* **Page excerpt**
▬▬▬
Create a new dataframe that only include books with ratings above 4.5. Name this new dataframe `best_books`.

**Hint**: Use boolean mask to filter the rows with ratings above 4.5.

Solution:

In [88]:
best_books = df[df['rating'] >= 4.5]

This line of code creates a new dataframe `best_books` that only includes books with ratings above 4.5.

In [89]:
best_books.shape

(24, 26)

In [None]:
# save the dataframe to a new csv file
best_books.to_csv('activity_solutions_files/sol_04.csv', index=True)

Assertions:

In [None]:
read_csv_kwargs = {'index_col': 0, 'dtype': {'YearPublished': 'int32'}}
assert_pd_dataframe_variable_equals_csv('best_books', 'sol_04.csv', read_csv_kwargs=read_csv_kwargs)

##### Activity 5. Count and Add the Number of Genres

Each book is associated with multiple genres in the form of list of strings. Create a new column `GenreCount` that stores the number of genres associated with each book.
▬▬▬
* **Information shown**

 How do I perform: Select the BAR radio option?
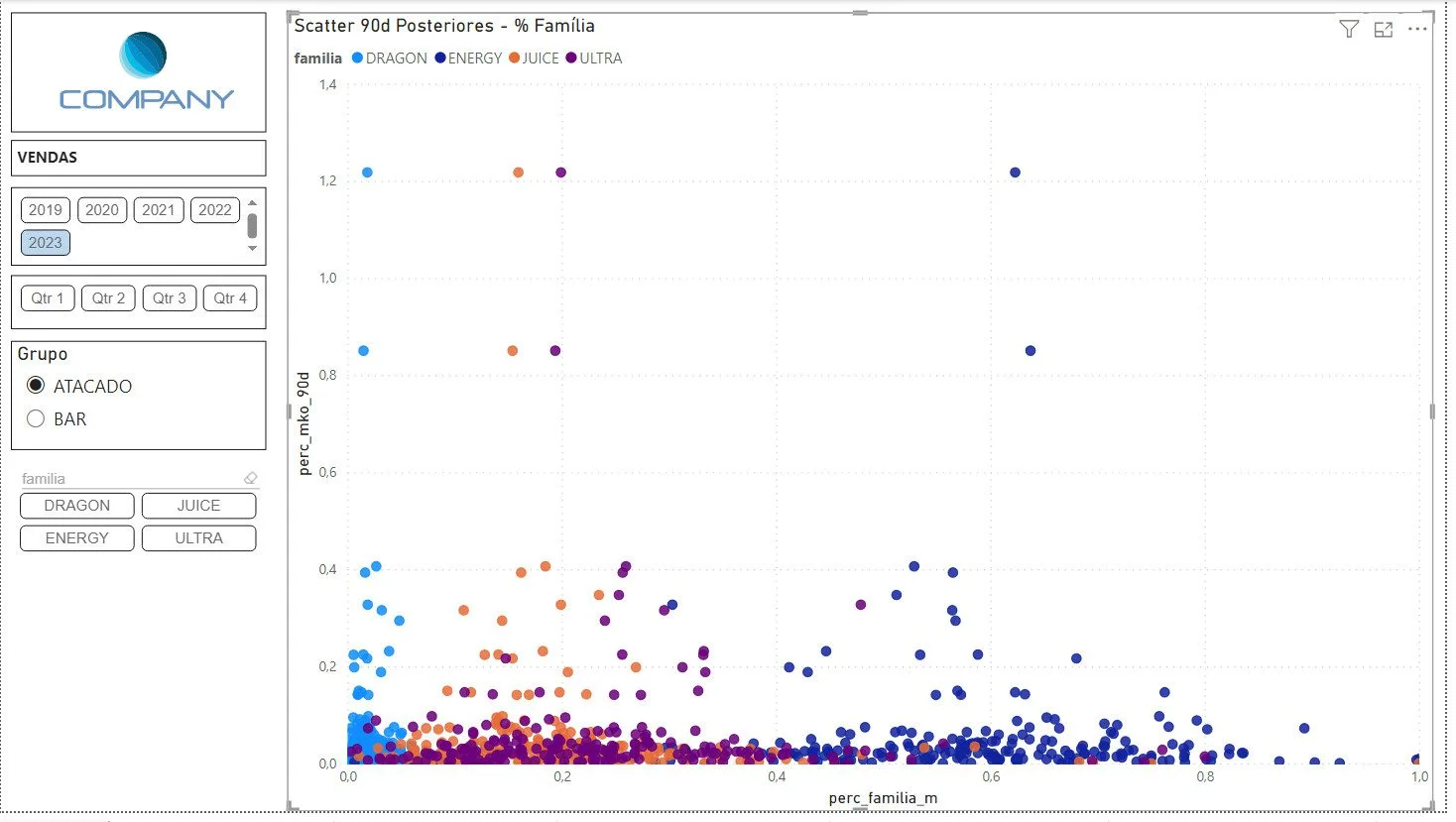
▬▬▬
* **Tasks**
a) In the notebook excerpt on the books dataframe, what does `best_books.shape` return?
b) Continue the notebook excerpt on the books dataframe, starting right after its last sentence, which introduces Activity 5.

* **Results of the exercise**
a) It returns (24, 26).

b)
**Hint**: Use the `apply` method with a custom lambda function to count the number of genres for each book.

Solution:

In [90]:
df['GenreCount'] = df['genres'].apply(lambda x: len(eval(x)))

This solution first evaluates the string representation of the list in the `genres` column back into a list (assuming the `genres` column contains string representations of lists) and then counts the number of elements (genres) in each list, storing this count in a new column `GenreCount`.

In [None]:
# save the dataframe to a new csv file
df.to_csv('activity_solutions_files/sol_05.csv', index=True)

Assertions:

In [None]:
read_csv_kwargs = {'index_col': 0}
assert_pd_dataframe_variable_column_equals_csv('df', 'GenreCount', 'sol_05.csv', read_csv_kwargs=read_csv_kwargs)

##### Activity 6. Split Author Names into First and Last Name Columns

Some analyses might require having the author's first and last names in separate columns. Write a script to create two new columns, `FirstName` and `LastName`, from the `author` column. For simplicity, assume the last word in the `author` field is the last name and everything before it is the first name.

**Hint**:
- Use the `str.split` method to split the `author` column into two columns.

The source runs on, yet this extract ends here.